Donnelly, Eamon (1877–1944), republican politician, was born Edward John Donnelly on 19 July 1877 in Middletown, Tynan, Co. Armagh, son of Francis Donnelly, mason, and Catherine Donnelly (née Haggin). Probably educated locally, he joined the GAA, Gaelic League, and Sinn Féin, and was one of the first members of the Irish Volunteers in Armagh. On Easter Sunday 1916 Donnelly, and other volunteers from the north, assembled in Coalisland under Denis McCullough (qv) but dispersed once the countermanding order was received from Eoin MacNeill (qv). Despite the insignificance of Donnelly's role, he was arrested and interned in England. On his release he found employment as storekeeper at the Armagh asylum until his political involvement brought him into conflict with his employers and hastened his resignation. He then became a full-time organiser for Sinn Féin in Armagh, and Sinn Féin's director of elections in north-east Ulster in 1918 and 1921. His determination helped to convince Sinn Féin to contest every constituency in Ireland in the general election of 1918.
Opposed to the treaty, he served several terms of imprisonment north and south of the border. In June 1923 Donnelly and Nora Connolly O'Brien (qv) succeeded in obtaining their freedom through a habeas corpus action against the Dublin government. The court found that the state had not proved that a state of war continued to exist and hence its imprisonment of Connolly O'Brien and Donnelly was unlawful. Although they were released, a public safety bill was rushed through both houses of the oireachtas so as to prevent the court from ordering the release of many thousands of anti-treaty prisoners.

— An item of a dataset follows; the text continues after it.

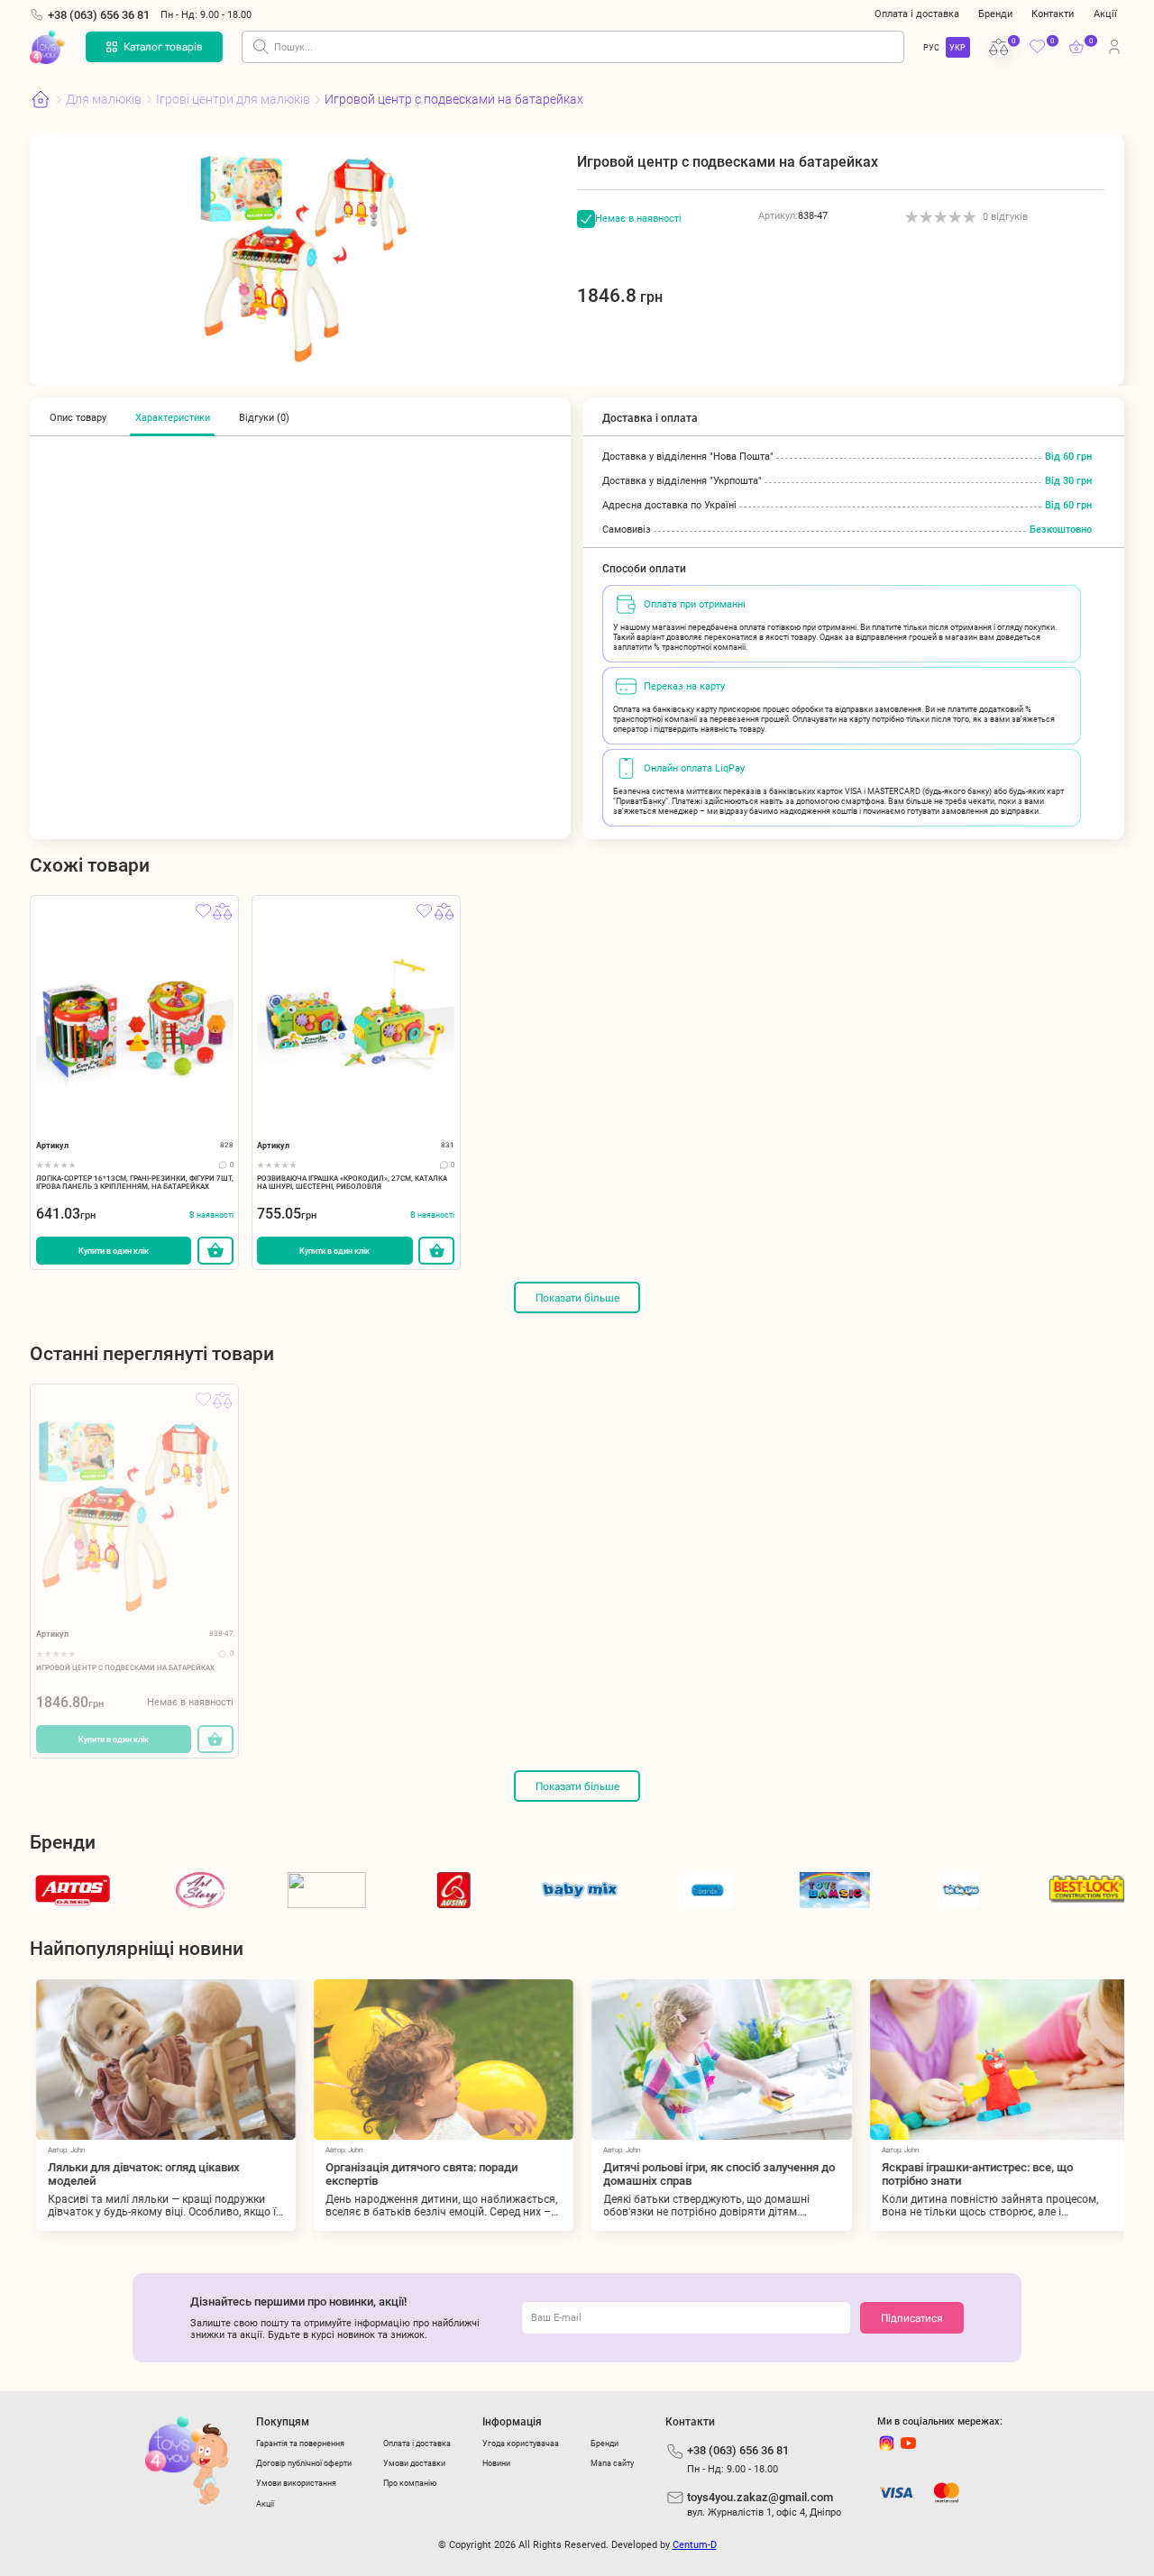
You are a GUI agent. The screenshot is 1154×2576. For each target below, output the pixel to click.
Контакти (1052, 14)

Returning to politics, Donnelly became director of elections for the reorganised Sinn Féin. However, on 18 August 1923, a week prior to election day, he was arrested and imprisoned yet again. Elected as a republican MP for Armagh (1925–9), he refused to take his seat, as he did not recognise the northern state. Later, the same government served him with an exclusion order (1925) permitting him to reside only in Co. Antrim. For ostensibly defying this ban he was imprisoned for a month in 1933 and again in 1938. A founding member of Fianna Fáil, Donnelly failed to bring about an agreement between Fianna Fáil and Sinn Féin in 1927. He unsuccessfully contested dáil elections in Monaghan (September 1927), Leitrim–Sligo (by-election of June 1929), and Laois–Offaly (1932) before being elected TD for Laois–Offaly (1933–7). Appointed the party's chief organiser in 1933, he argued unsuccessfully that Fianna Fáil be established in Northern Ireland, and in 1936 was to the fore in establishing the Irish Union Association (aka the National Council for Unity) to bridge the gaps between nationalists, republicans, and Fianna Fáil supporters.
In 1937 he advocated that Éamon de Valera (qv) should unilaterally declare an all-Ireland republic in the new constitution, and should also establish the right of Northern Ireland MPs to sit, act, and vote in the dáil. Such pressure from Donnelly and other Fianna Fáil republicans is said to have influenced the inclusion of articles 2 and 3 in the 1937 constitution. Incensed by de Valera's apparent indifference to Northern Ireland, he moved a dáil amendment that the constitution be deferred until the issue of partition was adequately resolved; he did not seek re-election to the dáil in July 1937. Returning to the north, he was elected to Stormont as an abstentionist republican MP for Belfast Falls (1942–5), and was appointed secretary of the Green Cross Fund, which raised £45,000 for the dependants of republican prisoners and internees in Northern Ireland. He was also secretary of the committee to secure a reprieve for Tom Williams (qv), who was hanged in September 1942 for shooting an RUC man. Donnelly died 29 December 1944 in a Dublin nursing home and was buried in Newry, Co. Down.
He was married with one son and three daughters; the family lived at Tighe Mhuire, Courtenay Hill, Newry, Co. Down.